The world might, finally, comprehend. The phrase, “Oh those Americans! No matter. Boys will be boys.” might be the seed for a new, more positive world view of our culture, but, unhappily, the disastrous opposite might more likely be the case. Can we, as a nation, dare to continue our insipid claim that “Gee, it seemed like a good thing for us to do at the time.” as a panacea for all these tragedies of our past greed and our past fear?
We might need to think a bit more seriously. We might find ourselves formulating a new message to our leaders.

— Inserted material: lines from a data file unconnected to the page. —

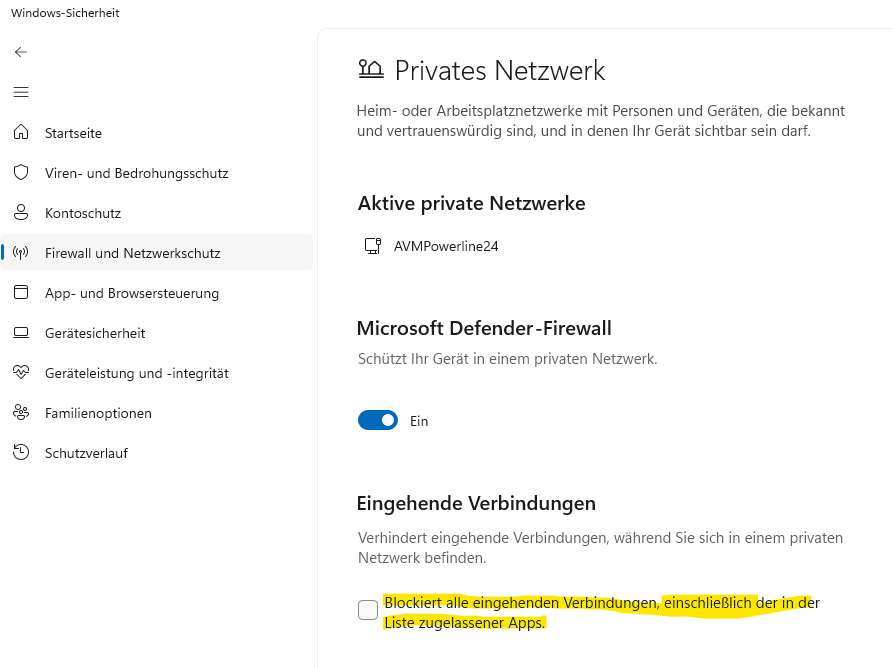Turn off the Microsoft Defender-Firewall switch
Viewport: 892px width, 668px height.
tap(378, 421)
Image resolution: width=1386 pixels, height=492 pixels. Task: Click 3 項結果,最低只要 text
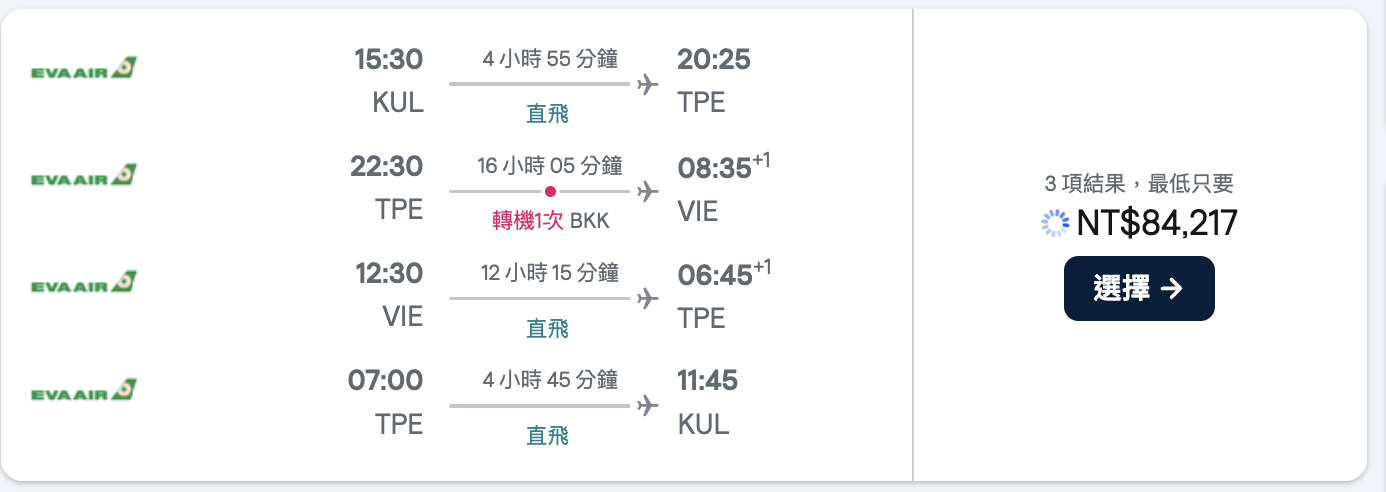tap(1139, 184)
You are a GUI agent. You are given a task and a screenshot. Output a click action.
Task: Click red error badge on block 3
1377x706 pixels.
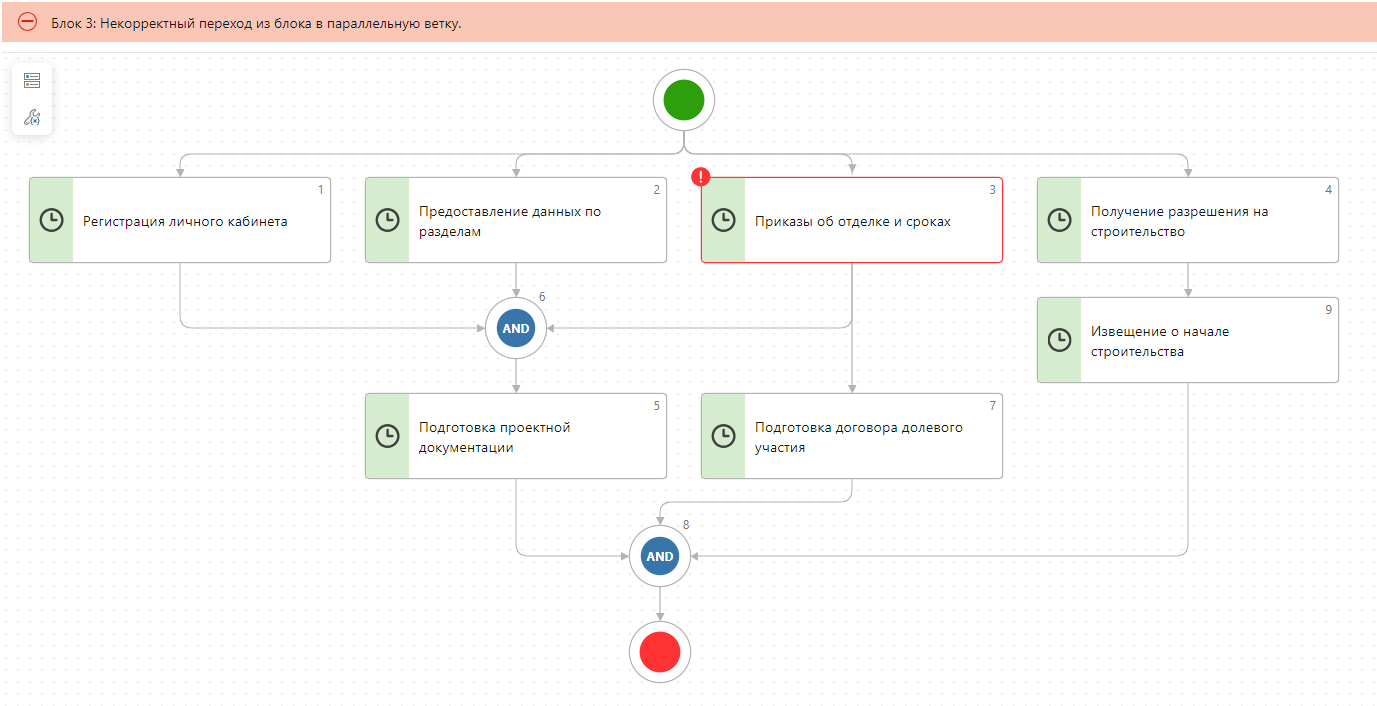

“If your plan involves handing our tax money over to your cronies so they will support your campaigns, if your plan involves dropping bombs from the planes we citizens have paid for, if your plan requires holding people for years without lawyers, trials or charges, if your plan defines the cunning required to prepare the electorate to vote against its own interests as a result of your deceptions, we are not interested in your plan.”
“Please be advised. We have become a little more testy about being made into patsies. Many thousands of us have graduated from the Bush School with advance degrees and the scars from our long painful studies.”